Thursday’s vote came against the backdrop of recent shake-ups on the board that approved the rules.
Earlier this month, the Newsom administration removed worker safety expert Laura Stock and demoted David Thomas from his position as chair of the board after they criticized the 11th-hour decision to delay the vote in March.
Head of the California Labor Federation Lorena Gonzalez criticized the move, saying neither she nor other labor leaders had been consulted in advance.
“Obviously, we are disappointed.
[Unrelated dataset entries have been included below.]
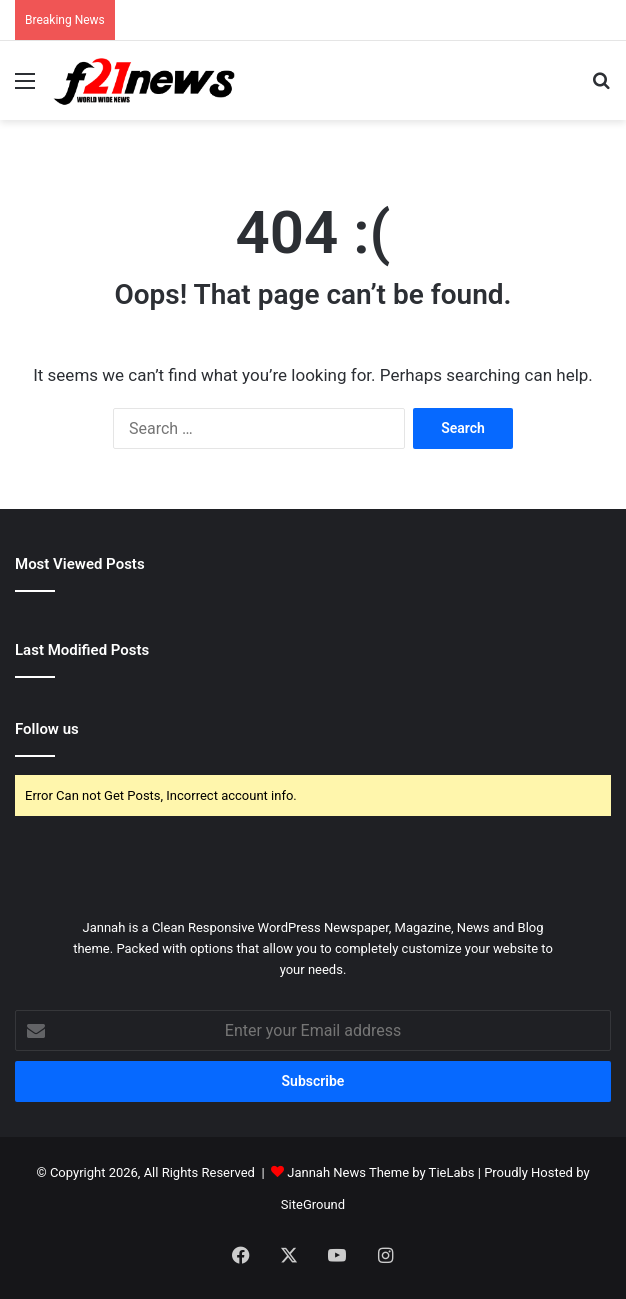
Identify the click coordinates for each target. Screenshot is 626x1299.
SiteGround (313, 1204)
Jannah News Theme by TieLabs (380, 1172)
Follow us (47, 729)
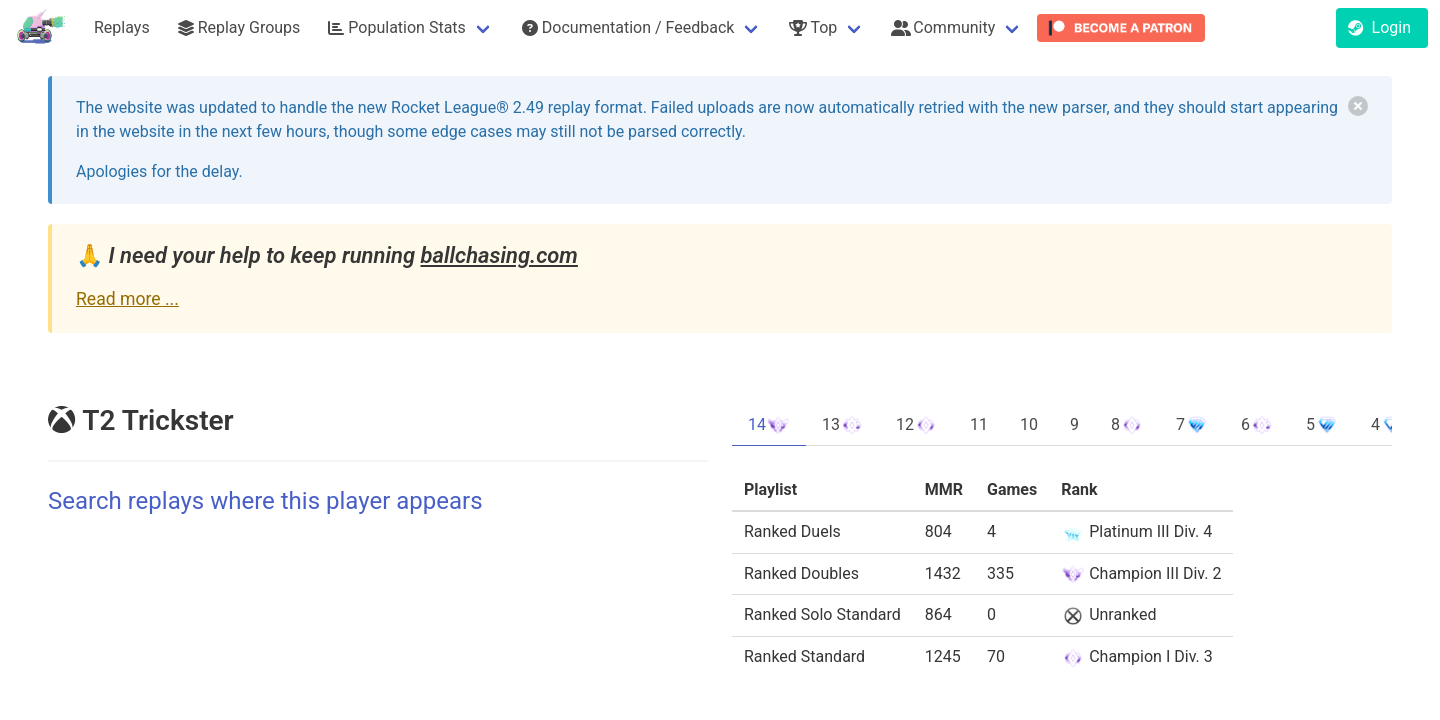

We think it’s a big loss for the board,” Gonzalez said. “We hope it’s not retribution for standing up for workers on heat standards.”
In recent years, as the state has experienced record-breaking heat waves, cooks, warehouse workers and delivery drivers have repeatedly raised concerns about high temperatures.
Victor Ramirez, who has worked in various warehouses in the Inland Empire over the past two decades, most recently at a facility in Fontana operated by Menasha Packaging, said many of the warehouses he’s worked in did not have air conditioning or fans. In recent years, fans and air conditioning have become more common, but they “aren’t very effective and those warehouses still feel hot,” he said.
“We need this rule in place right now. Workers need protections, they need training so they know the dangers of the job and working in heat,” Ramirez said. “It’s a basic right to work in a safe environment.”